LIGO e-Lab Design Notes

[Found at http://i2u2.spy-hill.net/ligo/tla/DESIGN_NOTES but copied here in case that server ever goes down - JG]

DESIGN NOTES for the LIGO ELabs Analysis Tool

Eric Myers <myers@spy-hill.net>

- General -

The purpose of the analysis tool (it doesn't yet have a formal name) is to provide web access to LIGO data channels to allow high school students and their teachers to use LIGO environmental data from sensors such as seismometers, magnetometers, tilt-meters and weather stations for investigative exercises called e-Labs. This is part of LIGO's contribution to "Interactions in Understanding the Universe" (I2U2) [//http://www-ed.fnal.gov/uueo/i2u2.html]
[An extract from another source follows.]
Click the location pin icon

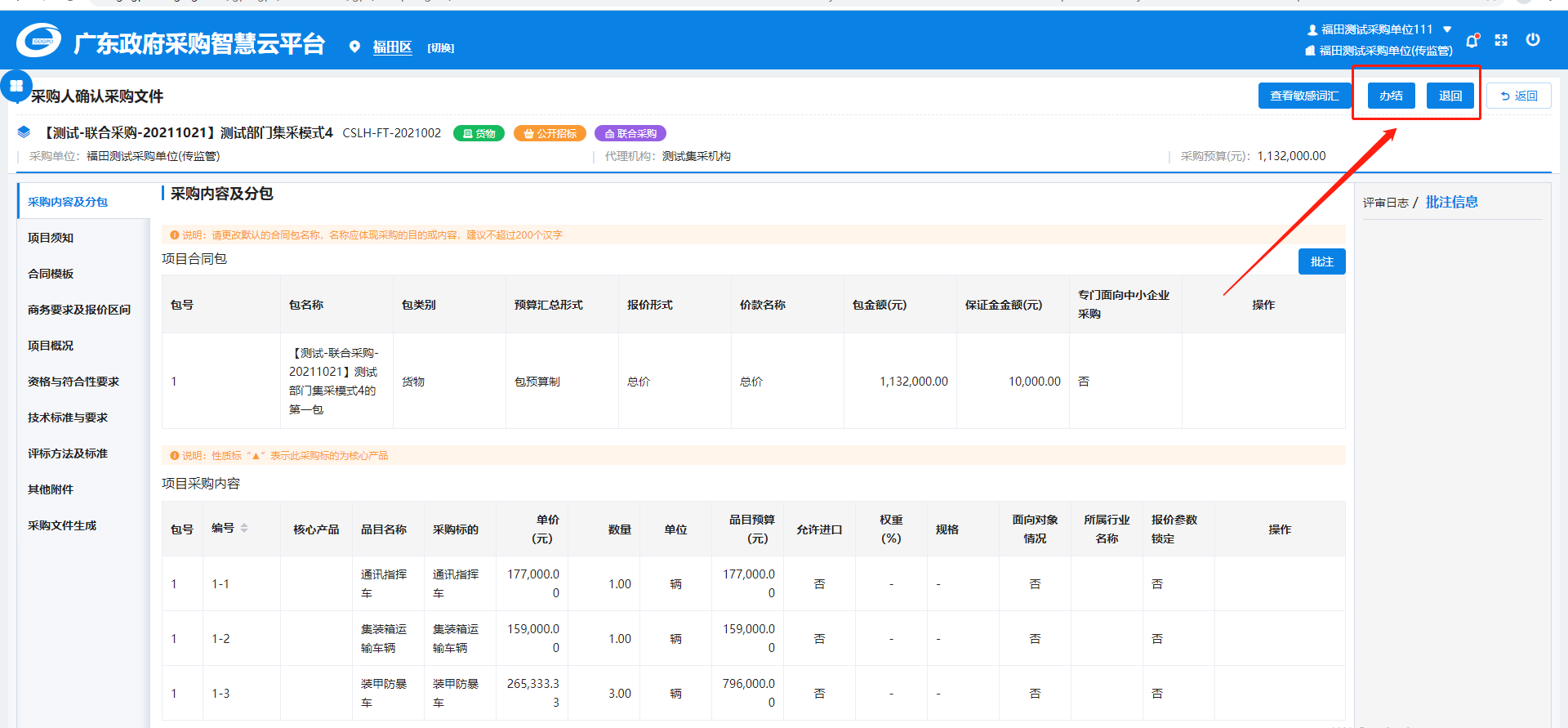354,47
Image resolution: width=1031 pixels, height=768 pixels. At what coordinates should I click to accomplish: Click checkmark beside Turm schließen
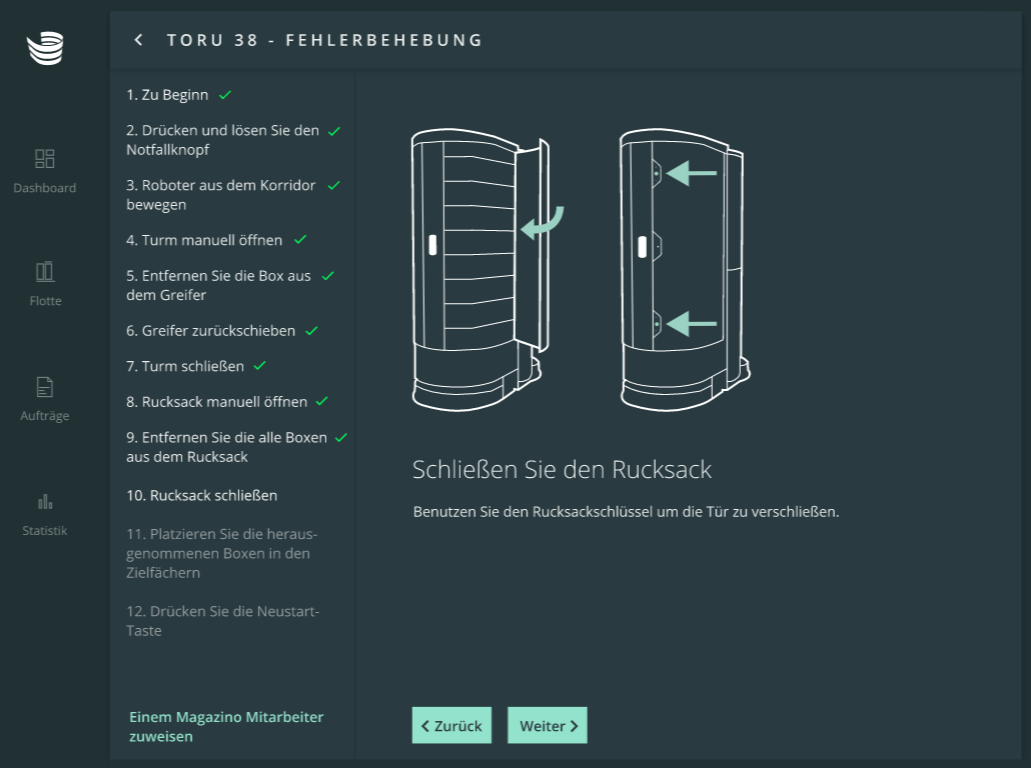pyautogui.click(x=260, y=366)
Since the tool does not yet have a name the letters TLA are used as a placeholder. Just about every other LIGO tool has a name that gets turned into a three letter acronym (DMT, DTT, GDS, etc) so TLA stands for "three letter acronym". If you don't like that and are willing to use military-style jargon, you can also think that it stands for "Tool, LIGO Analysis". This is so bad that we will be forced at some point to create a better name, perhaps even one that is not a three letter acronym. I've tried to minimize the use of TLA or any other name or identifier for the package so that it can easily be changed.
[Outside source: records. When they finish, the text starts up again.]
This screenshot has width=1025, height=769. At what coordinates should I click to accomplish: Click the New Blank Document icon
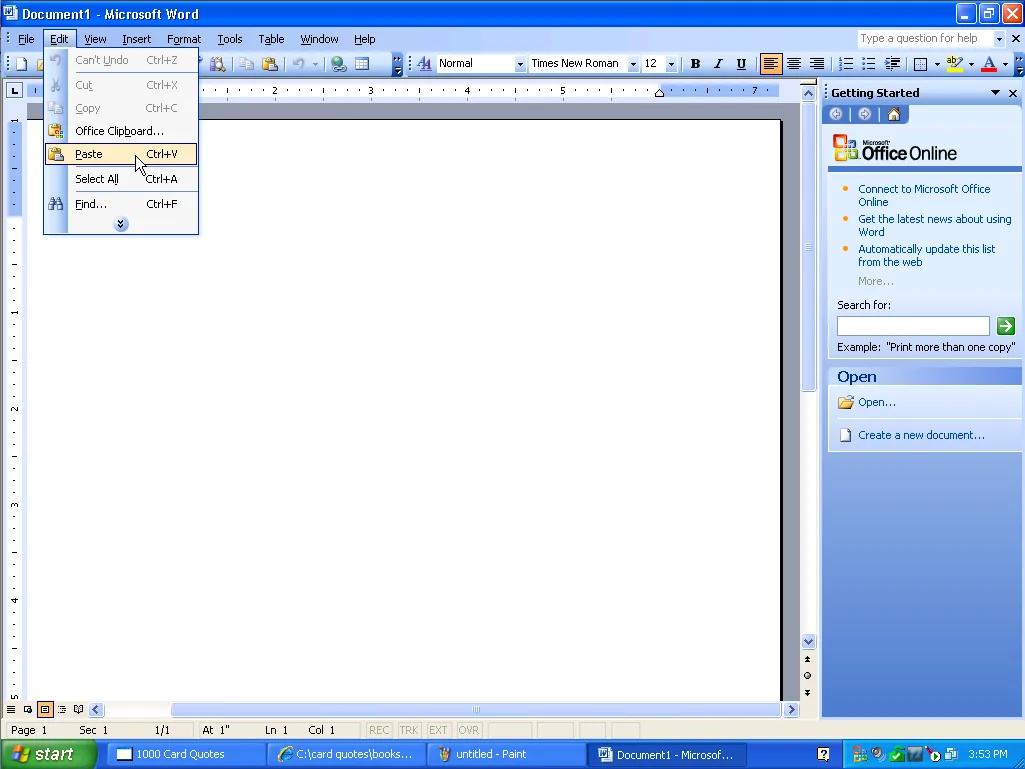click(x=20, y=63)
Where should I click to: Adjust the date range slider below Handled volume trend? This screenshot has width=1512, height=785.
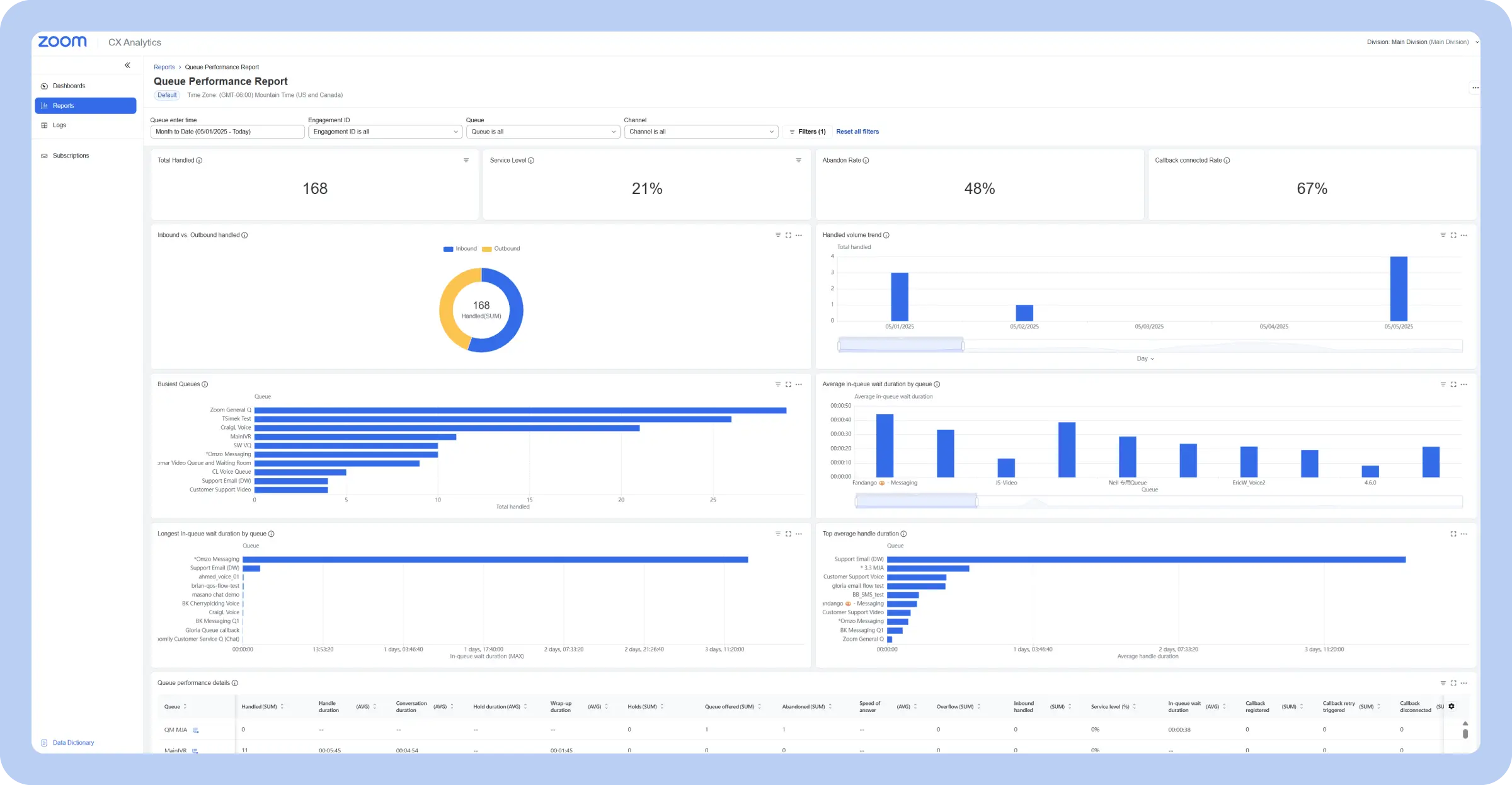(900, 344)
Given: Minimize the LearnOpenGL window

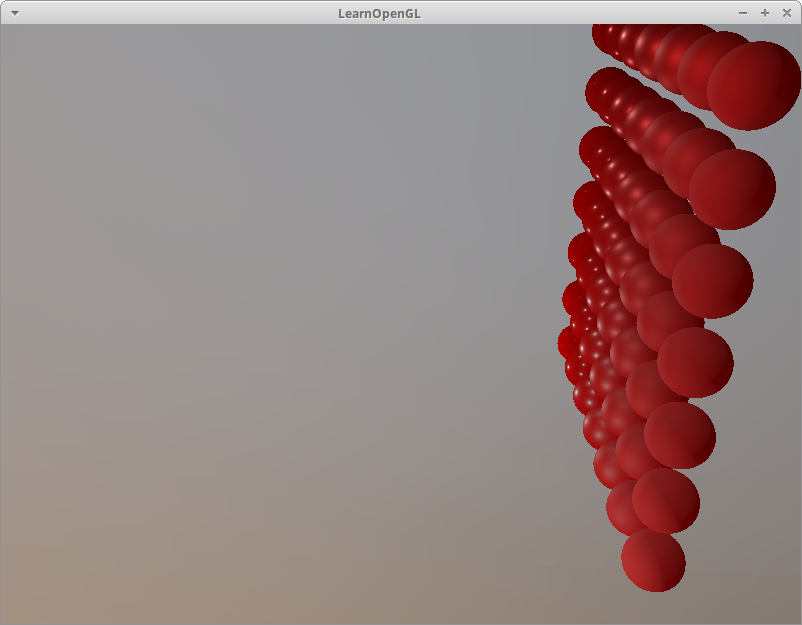Looking at the screenshot, I should [x=742, y=12].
If you are reading the code and you find something that looks incomplete then it probably is. This tool was put together first as proof of concept and then as a quickly built tool for the first LIGO e-Lab, with the idea that it would be refined as further development proceeded. There is a lot more that needs to be done. I have tried to anticipate future developments in the design, where possible.

- Server Side Scripting -

Server: The tool runs on an Apache web server with server side scripting using PHP. (Any other web server which supports PHP would probably also work, but Apache is the best.) The continuous dialog between the user and the server is maintained using PHP's session management features. The server keeps track of the session variables between web page visits by using a web 'cookie' to identify the session. That means that the user's browser must have cookies enabled, at least to exchange cookies between the same site that sets them. This is the way just about every web commerce site (eg. Amazon, e-Bay, mySpace) works, so it should present no problems.

Cookies: It is recommended that the users only allow cookies to only be sent back to the pages that set them. That presents a problem if we use multiple servers to interact with the user, which we hope to do. More on the complications of that later when we deal with the issue of single-sign-on.

- Script Structure -

Each interactive web page is an HTML form which always submits the form variables back to itself. Because of this, each PHP file for a page has a definite structure. First there is some "setup" and authentication, then the "action" part of the form, based on any inputs, then the "display" part of the form, which shows any results or to update the output, and finally the "closing" part of the form which saves any state for the next iteration and finishes the page output.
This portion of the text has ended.